On 6/8/06, Steve Bennett stevagewp@gmail.com wrote:
Note: This post is a long ramble about not much.
On 6/8/06, Ilmari Karonen nospam@vyznev.net wrote:
I would disagree. The "dablinks" Steve seems to be referring to are metadata that just happens to be included in the article text for lack of a better technical solution. Without looking at the actual articles in question, I'd say a link at the top of [[en:President]] that says in effect "If you came here looking for [[George W. Bush]], he's thataway." would be perfectly reasonable if readers of that particular project in fact with some frequency do so (which I find plausible enough).
As things turn out, this is not currently the case. However, I note that [[President]], while being one of our more "internationally balanced" articles, still has an excessive US bias: There is a whole paragraph on electoral colleges in the US, while most other countries don't get more than their name mentioned. There is another paragraph beginning "The head of a university or non-profit corporation, particularly in the United States of America, is often known as president." A paragraph on the fact that the head of the mormons is known as the president...I doubt very much this would be interest to anyone reading the hypothetic Urdu version, for instance.
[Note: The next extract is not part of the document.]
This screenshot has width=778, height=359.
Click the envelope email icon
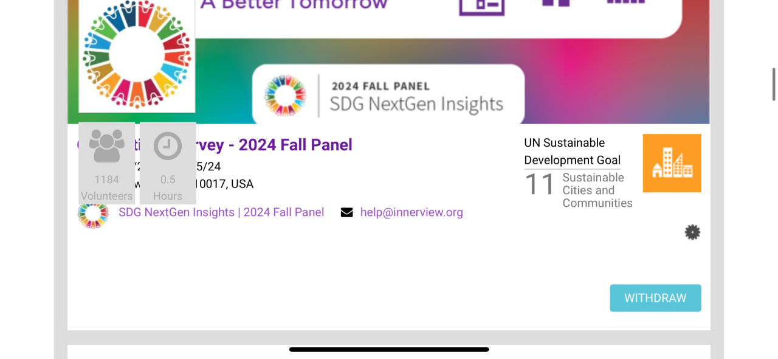tap(347, 212)
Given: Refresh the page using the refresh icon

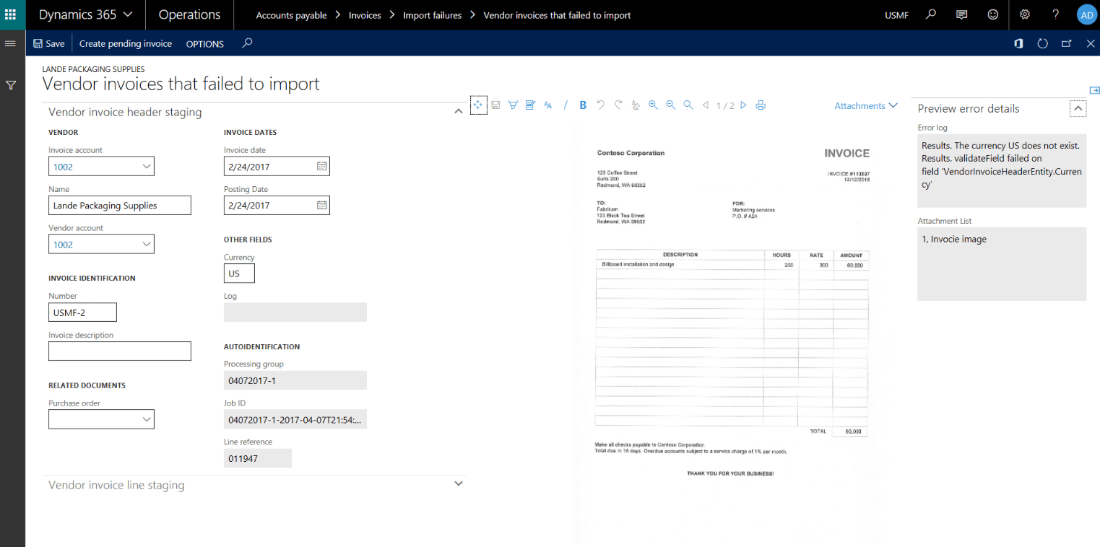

In fact most of the article is centred around the US and France, with a bit of Spain. For a Wikipedia article, that's not too bad, and is a good start. But it's certainly skewed in favour of providing more information on topics likely to interest anglophone (and in particular, American) readers.
Is this bad? To me, not particularly, though other information on other countries, perhaps including the presidential referendum in Australia, would have been welcome.
Steve
Personally, as an American, I'd be more interested in presidents of countries other than the US. More specifically, it'd be interesting to me to read what the world as a whole considers the most important information about presidents. If I wanted to read specifically about the [[President of the United States]] (a topic about which I already know plenty), I could always go to that article.
And like Raphael, I'd be very interested in reading about things like [[terrorism]], [[George W. Bush]] and [[United States]] in non-English versions of Wikipedia. Are there other avenues of getting some of the same information? Sure, though none of them would provide precisely the same information (what does this particular slice *of Wikipedians* think is an appropriate article). Many of the other avenues would require significantly more work to answer a particular question. And many of the other avenues would introduce their own particular bias.